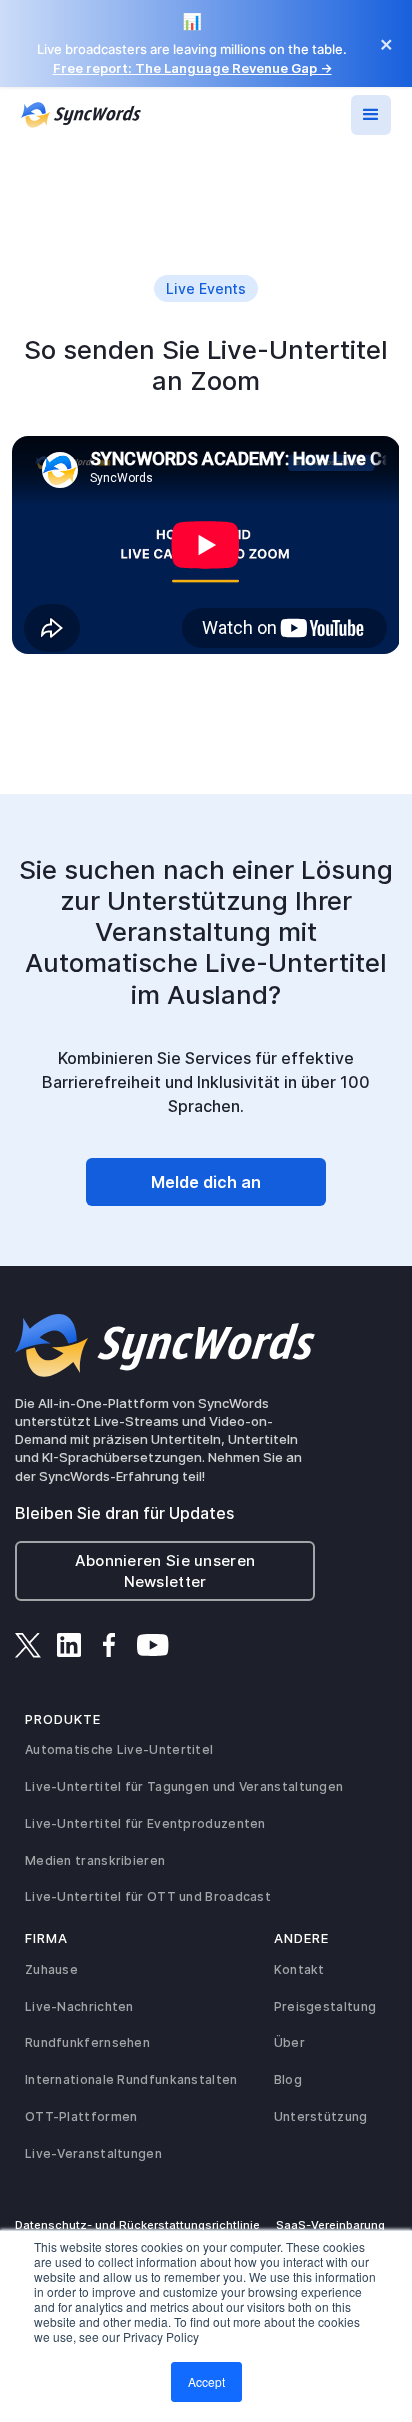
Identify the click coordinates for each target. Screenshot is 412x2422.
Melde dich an (206, 1182)
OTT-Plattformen (81, 2116)
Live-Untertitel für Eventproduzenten (145, 1823)
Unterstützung (321, 2116)
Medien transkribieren (95, 1860)
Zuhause (51, 1969)
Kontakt (299, 1969)
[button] (371, 115)
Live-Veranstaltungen (93, 2153)
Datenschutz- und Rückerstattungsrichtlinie (137, 2225)
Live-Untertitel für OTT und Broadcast (148, 1896)
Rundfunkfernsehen (87, 2042)
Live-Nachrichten (79, 2006)
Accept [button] (206, 2381)
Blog (288, 2079)
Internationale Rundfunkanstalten (131, 2079)
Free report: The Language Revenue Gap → (192, 68)
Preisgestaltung (325, 2006)
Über (289, 2042)
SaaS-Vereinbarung (330, 2225)
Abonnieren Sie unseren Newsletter (165, 1571)
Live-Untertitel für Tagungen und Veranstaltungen (184, 1786)
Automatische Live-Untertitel (119, 1749)
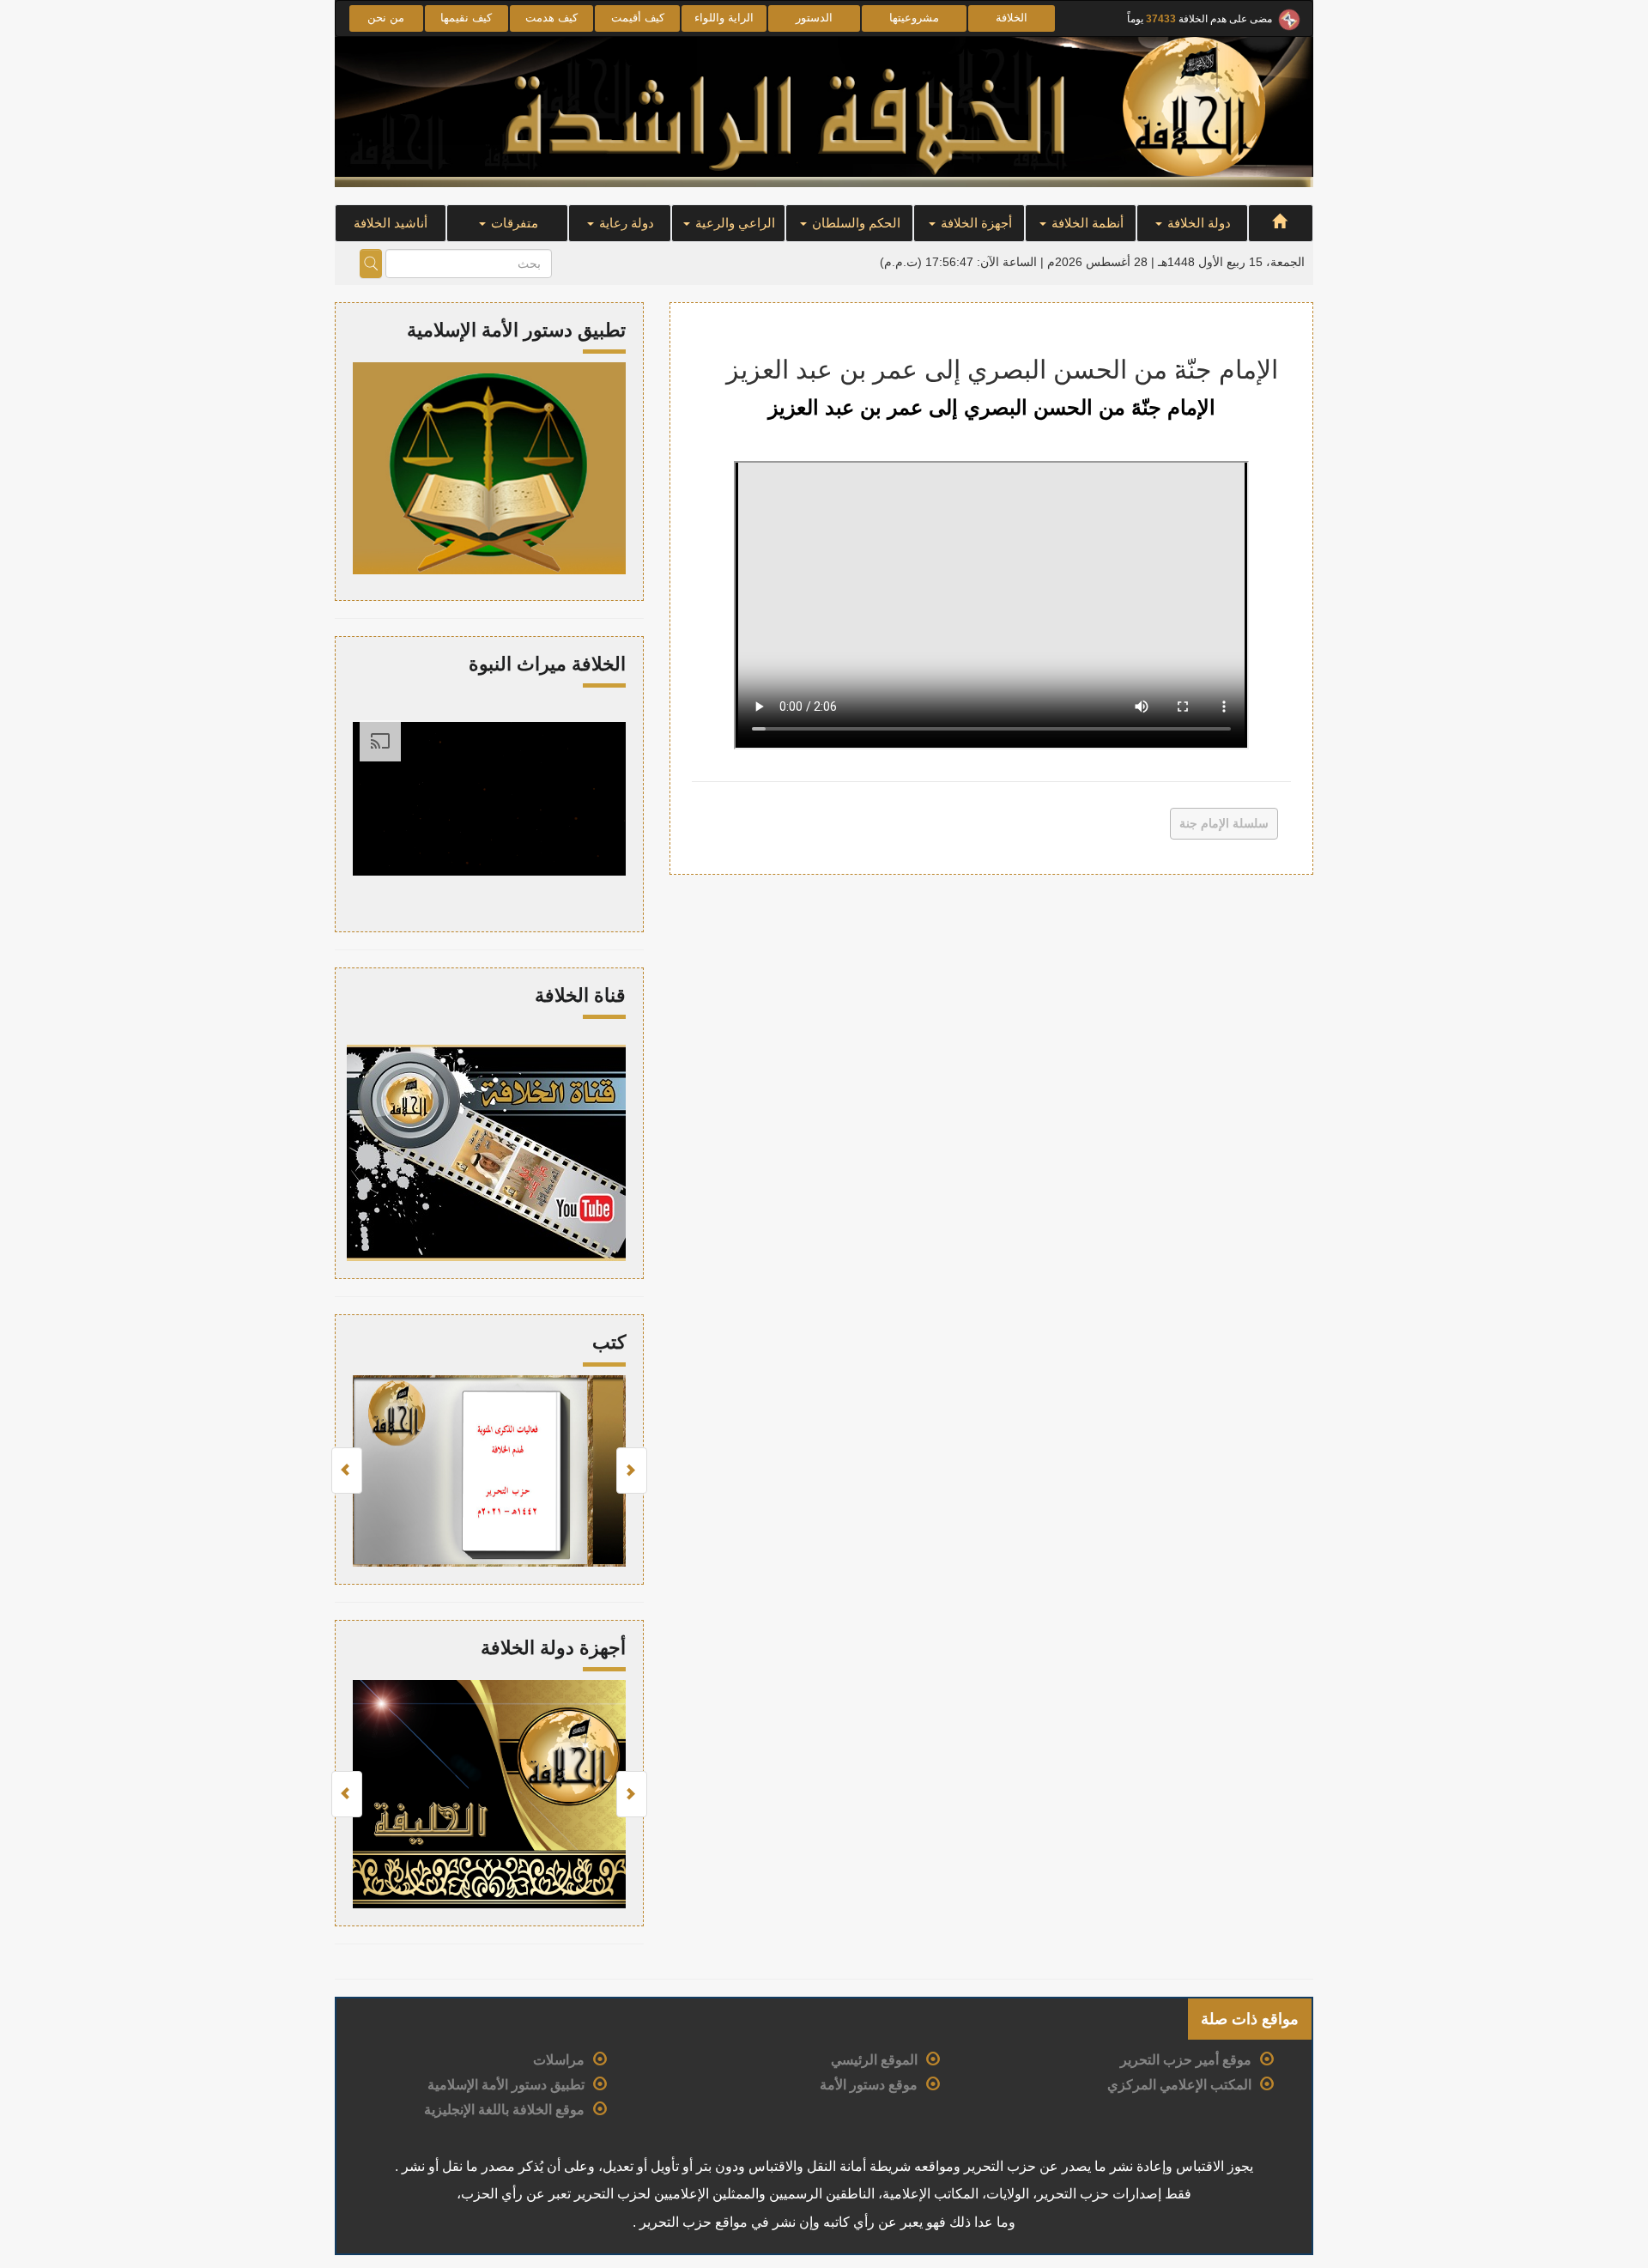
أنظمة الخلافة (1086, 222)
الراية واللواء (724, 17)
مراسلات (559, 2060)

### Task:
Each line above where the word "Live" occurs should be returned in full.

### Solution below:
Live-Untertitel für Eventproduzenten (145, 1823)
Live-Veranstaltungen (93, 2153)
Live-Untertitel für OTT und Broadcast (148, 1896)
Live-Nachrichten (79, 2006)
Live-Untertitel für Tagungen und Veranstaltungen (184, 1786)
Automatische Live-Untertitel (119, 1749)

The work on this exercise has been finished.